Walking home, I had a wrap called a duner. It's like a small gyros - meat cut off of a rotating skewer roast the chicken, lamb or pork. I passed on the skewer of layers of roasting intestines, even though I was assured they are delicious. I figured this would be a good, light dinner and I wouldn't need to make much at the apartment. When I walked in the door, Tricia said we were invited out to dinner my our property manager. Her colleague has a fish restaurant just a couple of minutes away from us. O.K. - great - I had 3 hours to get hungry again. No problem. It was a nice visit with another Turkish person. She told us of her family’s home in Cappadocia (where my rug is from) and yes, indeed, it's carved out of the rocks there. She also talked about the still common practice of arranged marriages, but she was never married (she's about 40). The man she loved, disappeared several years ago. He was someone her parents would not have chosen for her.
The most wonderful thing she shared with us was how long to give ourselves to get to the main bus station tomorrow. We thought 1 1/2 hours would have been plenty of time but she said leave 3 - 3 1/2 hours ahead of when it was scheduled to leave. Thank heavens we received and followed her advice.

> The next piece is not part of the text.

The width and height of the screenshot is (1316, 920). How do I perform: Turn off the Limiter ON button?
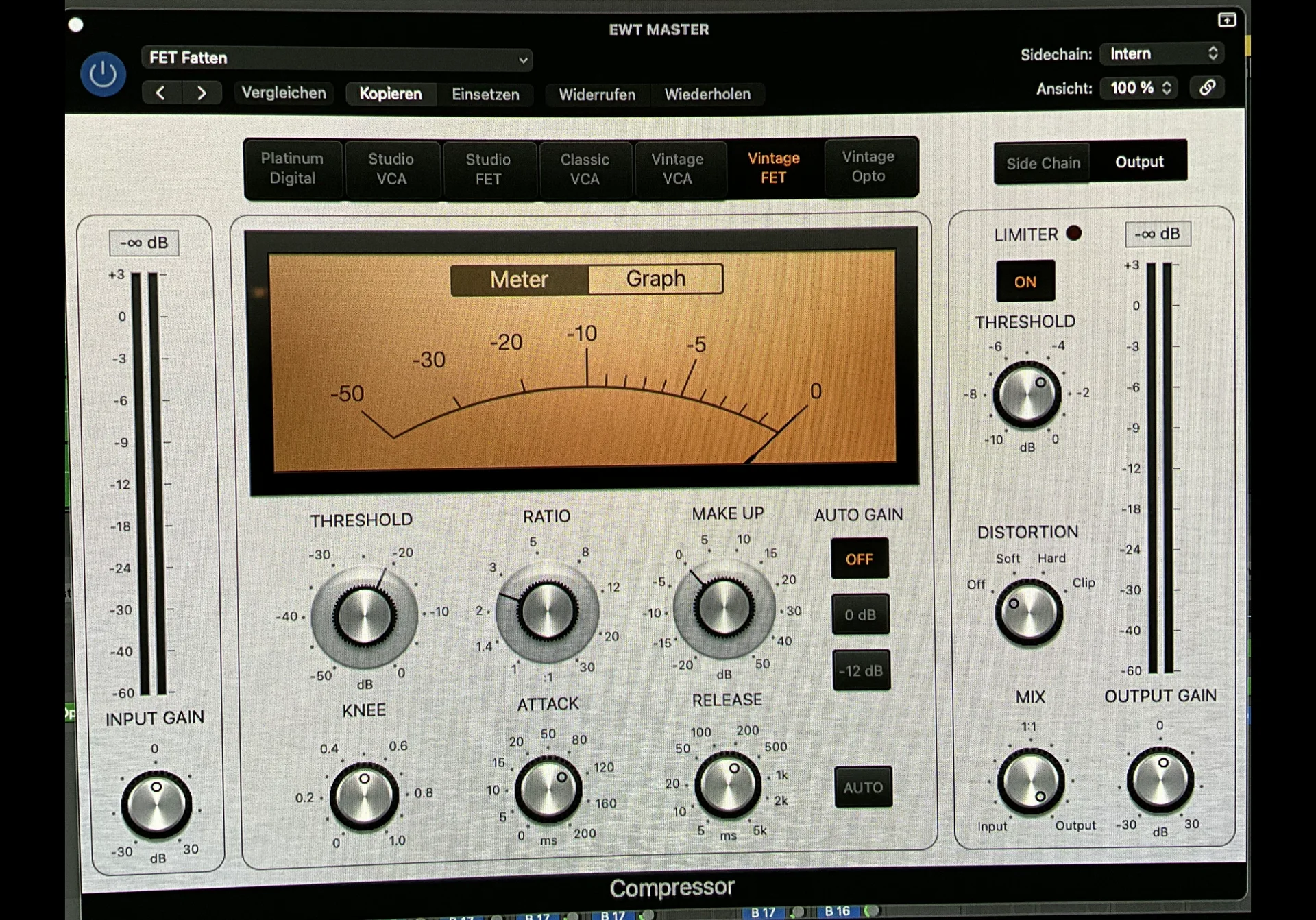coord(1025,282)
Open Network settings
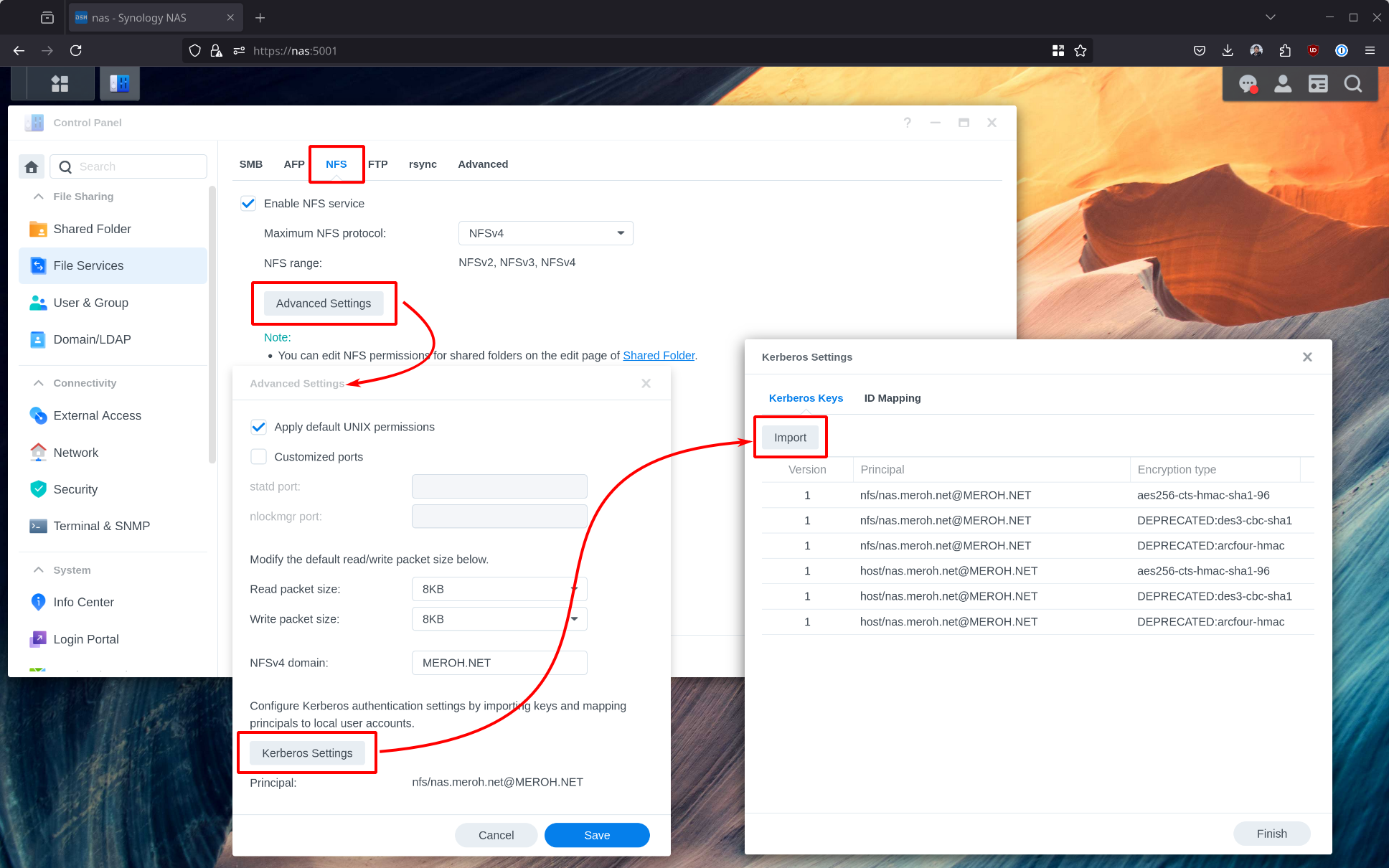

Day 9, Sunday, January 2, 2012
It's time to go home to Bulgaria. We would have gone yesterday, but the buses were not running on the 1st. So today is a bonus day, until our bus leaves at 7:45pm. I head out to a place Tricia went a few days ago. It's a little French community, called Pierre Loti, on top of one of Istanbul's many hills. I took the bus to where I could catch the cable car - like the ones at ski resorts. Once again I had an image in my head that did not fit the reality. I thought it would be a really big hill (o.k. maybe even a mountain), but no, it wasn't. I was in the little bubble car for about 5 minutes and got to the top of the hill I could have walked up in 20 minutes. It wasn't as high as the 55 story building we went to the top of on our second day. But it did have a nice view and a different look to other parts of Istanbul.
I spent a little more time wandering on my favorite street - Istiklal. I sat in Starbucks for the last time and just people watched and wrote in my journal. I was ready to head home. And how different it felt to be heading home to Bulgaria. It gave me a sense of the life I am building in Bulgaria over time. The past 10 months have passed very quickly. On the bus I wondered for a while what it will be like in another year and a half to head home to America after being gone for so long and having spent so much time assimilating to a different culture.
I'd like to thank Tricia for her companionship and sharing her travel logistics insights with me. It's been a long time since I've traveled in a foreign country and she's gotten really good at it over the past 3 years. So I was very happy to learn from her and for her cheerful company. We enjoyed many things together and respected each others "space" for doing things alone and/or just "being" alone.
That's it for my overview of my trip to magnificent Istanbul.